===== Entries supplied =====

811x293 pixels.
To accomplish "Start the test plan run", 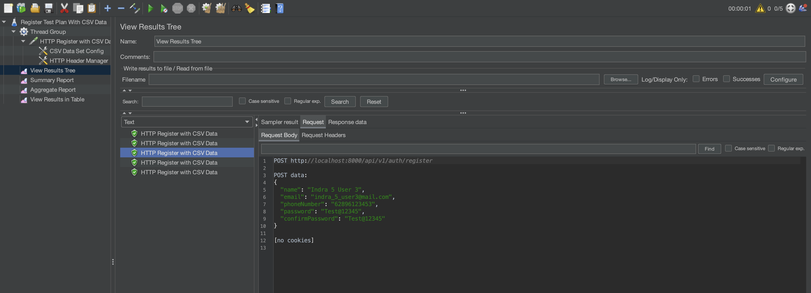I will (x=150, y=8).
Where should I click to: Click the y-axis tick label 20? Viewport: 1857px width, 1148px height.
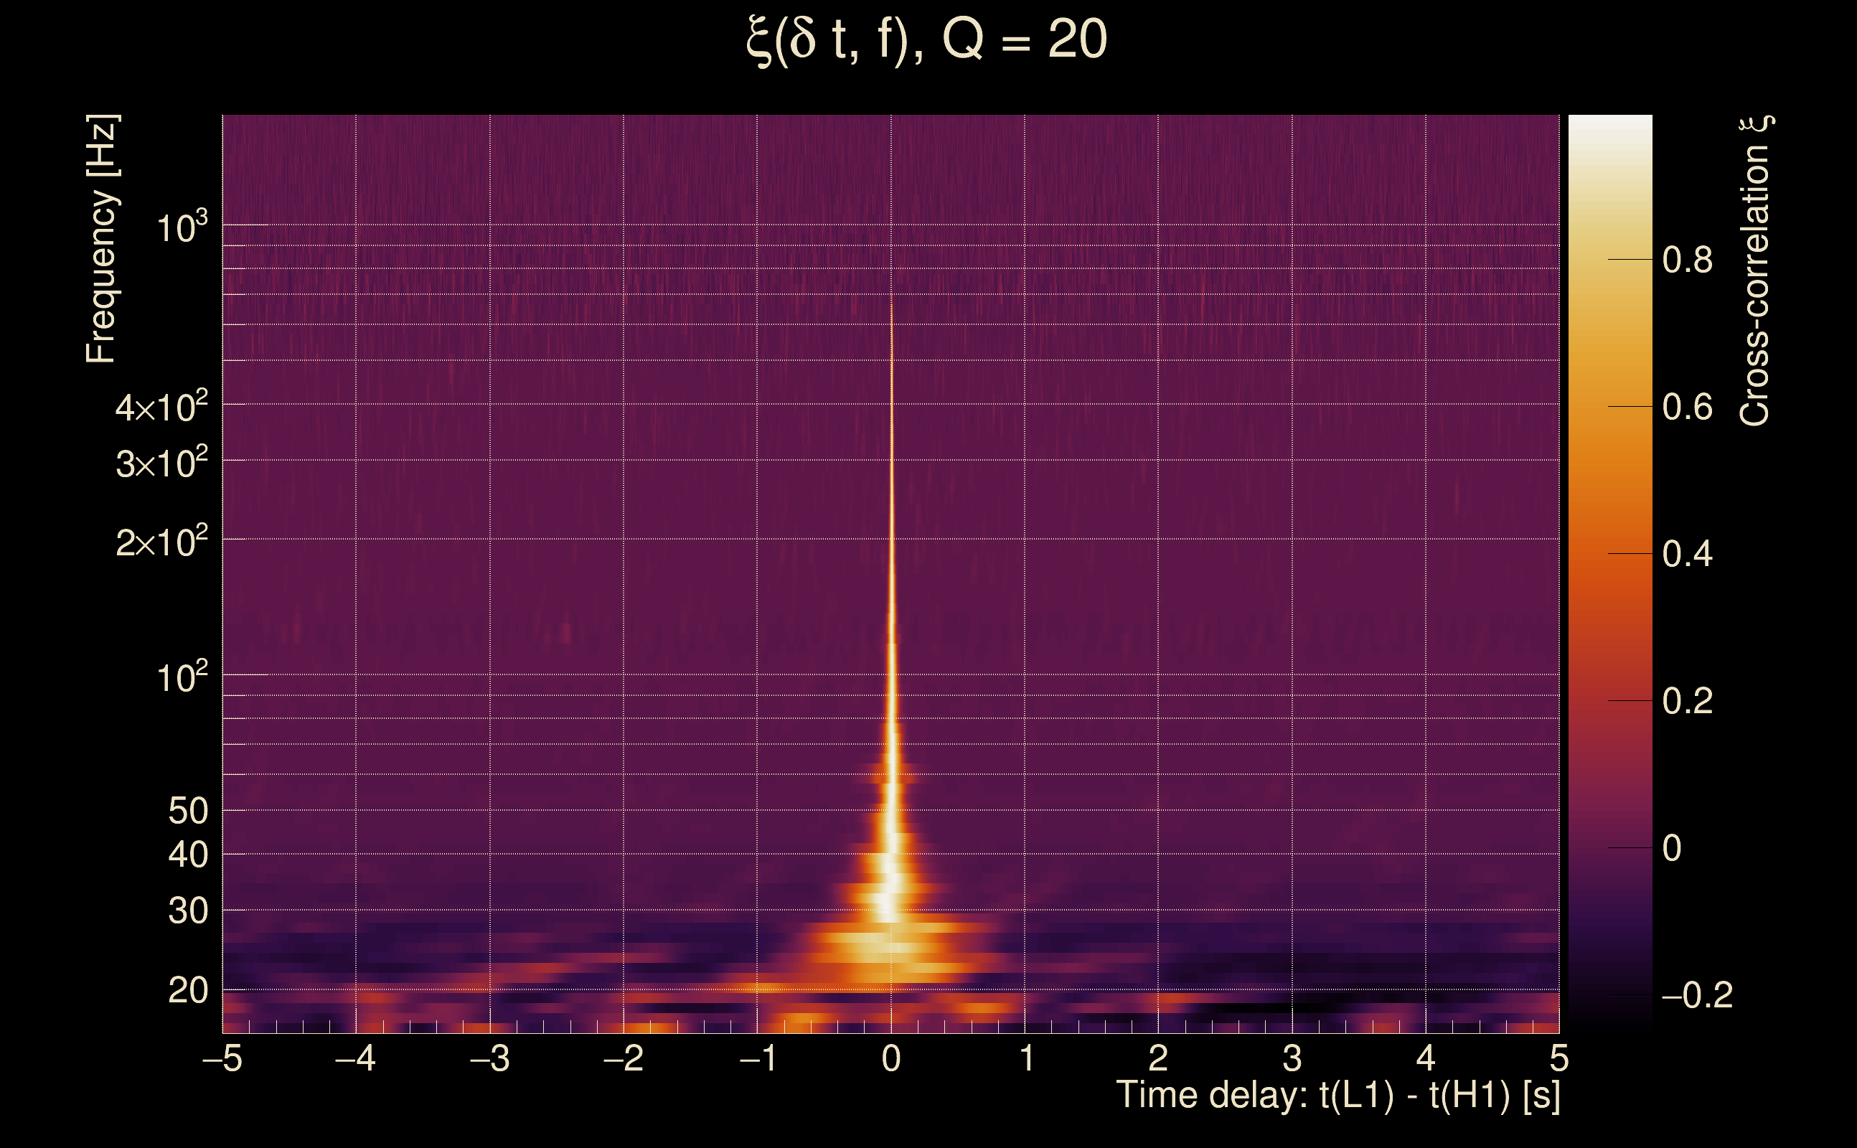tap(188, 991)
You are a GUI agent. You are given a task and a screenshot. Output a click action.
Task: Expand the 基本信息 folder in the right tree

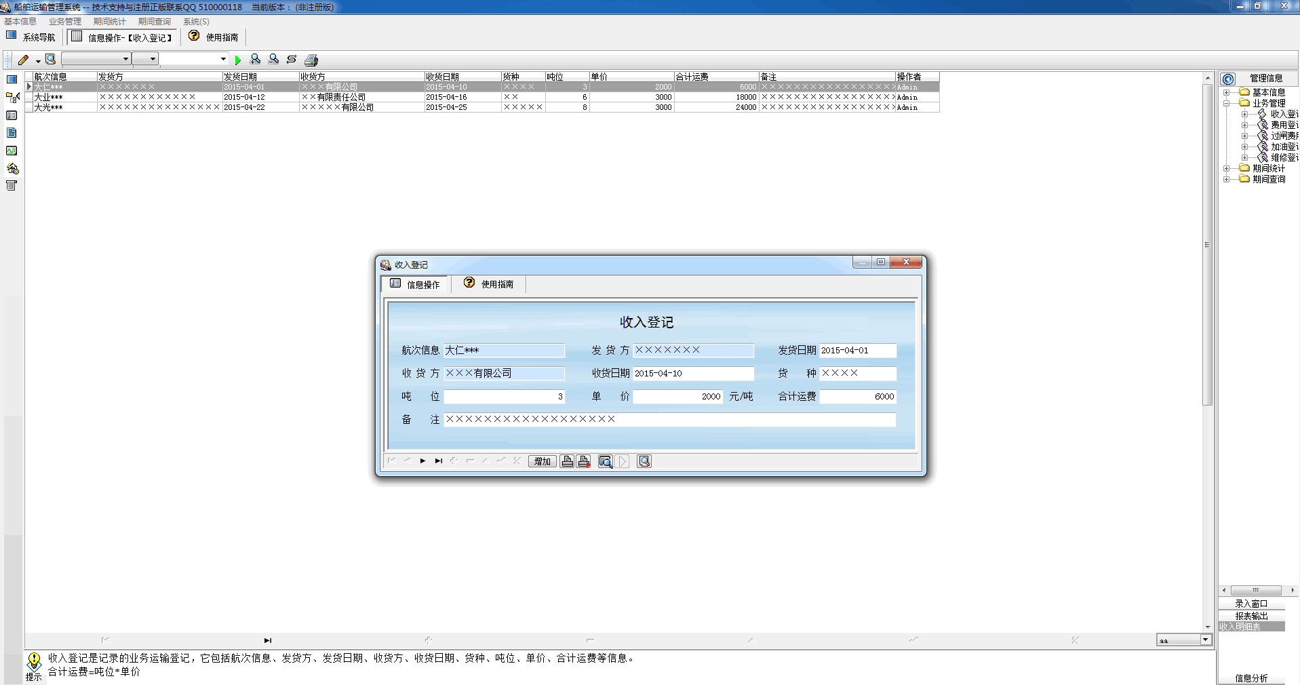point(1226,92)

=====

Work to complete
Omit the pictures and write out the lines above from the one with "Where should I" through the last, unchanged.

Written solution
Where should I click to: Click the y-axis tick label 20? Viewport: 1857px width, 1148px height.
tap(188, 991)
You are a GUI agent. You are given a task and a screenshot. Output a click action.
Task: Expand the 基本信息 folder in the right tree

point(1226,92)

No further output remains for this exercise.